From the Snows of Siberia to Belle Isle: Detroit’s Own Polar Bears

The Story of Detroit’s Role in the U.S. Intervention in the Russian Revolution

From the Snows of Russia to Belle Isle

U.S. soldiers return from the Allied intervention in the Russian Civil War.

On November 11, 1918, the citizens of Detroit flooded downtown to celebrate the end of WWI. For thousands of U.S. Army soldiers from Detroit and southeast Michigan and their families, however, it would be another 235 days before there would be any semblance of peace.

The U.S. Army’s 85th Division had left Camp Custer near Battle Creek, MI on July 14, 1918, to join other US Army Divisions who were already fighting on the Western Front in France. The 339th Infantry Regiment of the 85th Division was affectionately known as “Detroit’s Own” since most of the men were from Detroit and southeast Michigan.

On July 23, 1918, President Wilson ordered 5,000 U.S. Army soldiers be sent to Russia, whose Bolshevik government had signed a peace treaty with the Germans ending the fighting on the Eastern Front. U.S. Army General John Pershing selected the 339th Infantry Regiment and several other supporting companies from the 85th Division for this assignment, creating the American North Russia Expeditionary Force (ANREF).

ANREF arrived in Archangel, Russia on Sept. 4, 1918, and was placed under British command. Together with British, Canadian, French and White Russian forces, they fought the Bolshevik Red Army in what became known as the Allied Intervention in the Russian Civil War.

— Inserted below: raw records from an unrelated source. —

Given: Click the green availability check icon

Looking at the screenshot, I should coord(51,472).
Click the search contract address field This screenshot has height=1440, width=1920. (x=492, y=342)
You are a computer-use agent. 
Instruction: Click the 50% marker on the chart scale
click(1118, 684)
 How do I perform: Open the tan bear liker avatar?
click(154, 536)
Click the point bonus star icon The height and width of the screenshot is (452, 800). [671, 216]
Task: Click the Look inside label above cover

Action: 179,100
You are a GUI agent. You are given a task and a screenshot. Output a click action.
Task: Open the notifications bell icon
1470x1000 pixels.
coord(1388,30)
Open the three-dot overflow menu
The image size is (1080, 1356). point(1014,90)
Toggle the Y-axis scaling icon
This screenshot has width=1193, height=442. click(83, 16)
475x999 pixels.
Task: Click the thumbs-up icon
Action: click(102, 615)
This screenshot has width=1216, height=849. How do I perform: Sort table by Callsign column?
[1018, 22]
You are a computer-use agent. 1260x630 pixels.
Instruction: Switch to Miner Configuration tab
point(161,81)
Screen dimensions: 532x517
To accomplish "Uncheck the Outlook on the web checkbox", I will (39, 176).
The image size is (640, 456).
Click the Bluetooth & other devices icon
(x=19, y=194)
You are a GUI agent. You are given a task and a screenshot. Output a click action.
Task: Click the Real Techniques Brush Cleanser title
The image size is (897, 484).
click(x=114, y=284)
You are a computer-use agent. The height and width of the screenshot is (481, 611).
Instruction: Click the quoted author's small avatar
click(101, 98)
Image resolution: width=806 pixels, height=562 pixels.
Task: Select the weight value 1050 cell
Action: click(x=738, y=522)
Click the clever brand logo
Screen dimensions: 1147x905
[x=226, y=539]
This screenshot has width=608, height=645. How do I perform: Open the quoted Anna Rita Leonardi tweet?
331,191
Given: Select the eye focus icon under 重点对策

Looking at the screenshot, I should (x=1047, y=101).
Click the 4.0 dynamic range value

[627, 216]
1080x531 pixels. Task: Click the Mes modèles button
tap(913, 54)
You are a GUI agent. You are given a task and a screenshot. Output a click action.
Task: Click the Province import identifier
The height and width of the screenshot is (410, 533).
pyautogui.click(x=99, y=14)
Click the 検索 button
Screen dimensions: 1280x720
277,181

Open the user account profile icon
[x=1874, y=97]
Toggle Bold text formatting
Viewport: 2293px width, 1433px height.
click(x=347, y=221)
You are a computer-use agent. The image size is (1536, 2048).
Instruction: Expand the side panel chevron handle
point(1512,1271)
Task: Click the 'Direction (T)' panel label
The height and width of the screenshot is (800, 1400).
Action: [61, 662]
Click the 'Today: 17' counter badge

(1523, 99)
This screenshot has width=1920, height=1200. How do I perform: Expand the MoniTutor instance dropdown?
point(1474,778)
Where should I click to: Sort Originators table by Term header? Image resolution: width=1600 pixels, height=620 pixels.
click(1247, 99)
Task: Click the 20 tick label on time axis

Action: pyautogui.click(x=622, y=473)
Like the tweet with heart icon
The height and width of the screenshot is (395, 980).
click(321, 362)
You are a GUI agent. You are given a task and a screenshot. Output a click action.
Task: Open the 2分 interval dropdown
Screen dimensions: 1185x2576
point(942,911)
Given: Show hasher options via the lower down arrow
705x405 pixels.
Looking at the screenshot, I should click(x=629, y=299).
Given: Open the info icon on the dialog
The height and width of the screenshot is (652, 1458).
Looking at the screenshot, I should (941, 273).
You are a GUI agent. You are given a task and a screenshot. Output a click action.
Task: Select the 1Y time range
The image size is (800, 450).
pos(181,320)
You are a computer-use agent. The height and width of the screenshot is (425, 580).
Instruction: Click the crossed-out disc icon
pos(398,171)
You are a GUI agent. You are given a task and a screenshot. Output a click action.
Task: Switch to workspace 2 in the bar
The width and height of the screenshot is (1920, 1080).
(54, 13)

After many battles (and casualties) in some of the worst Arctic weather imaginable, the U.S. troops were finally withdrawn from Russia in June of 1919, seven months after the official end of WWI.

On the way back to the US, the soldiers decided to call themselves “Polar Bears” and adopted it for their shoulder patch insignia. On July 3, 1919, approximately half of the 339th Infantry Regiment arrived at Detroit’s Michigan Central Railroad Station.

On July 4th, the citizens of Detroit gave them an elaborate welcome on Belle Isle. When the troops approached on the ferry, the island was already teeming with thousands of people and 100 rockets were launched. The Welcoming Committee distributed white “Polar Bear” armbands to every soldier, which they wore proudly. Girls dressed in white Red Cross uniforms lined the pier and tossed flowers as the men disembarked and marched to the athletic field, where friends and family were waiting for them, then paraded down Central Avenue.

The parade ended at the Belle Isle Casino, where their commanding officer, Major Brooks Nichols, was given an award. The men were then dismissed so they could join their families and partake in the lunch that had been prepared by the ladies of the American Red Cross.

At 2 p.m., the soldiers regrouped at the Casino for an address by US Senator Hiram Johnson of California. A vocal critic of President Wilson’s decision to send US troops to Russia, in February 1919, he had made several highly publicized speeches in the Senate calling for their speedy return.

Following the speech, Maj. Nichols told the men they could return to their Company Tents and enjoy themselves, as long as they were back at the Michigan Central Station by 8:00 a.m. the next day to board trains for Camp Custer, where they would be discharged from military service.

In 1920, the ANREF veterans organized the Polar Bear Association, and on Memorial Day 1930, they dedicated the Polar Bear Monument at White Chapel Cemetery in Troy, where the remains of many of the Polar Bears who fell in Russia are buried. Today, the Polar Bear Memorial Association conducts a service, open to the public, every Memorial Day at 11:00 a.m. at the monument.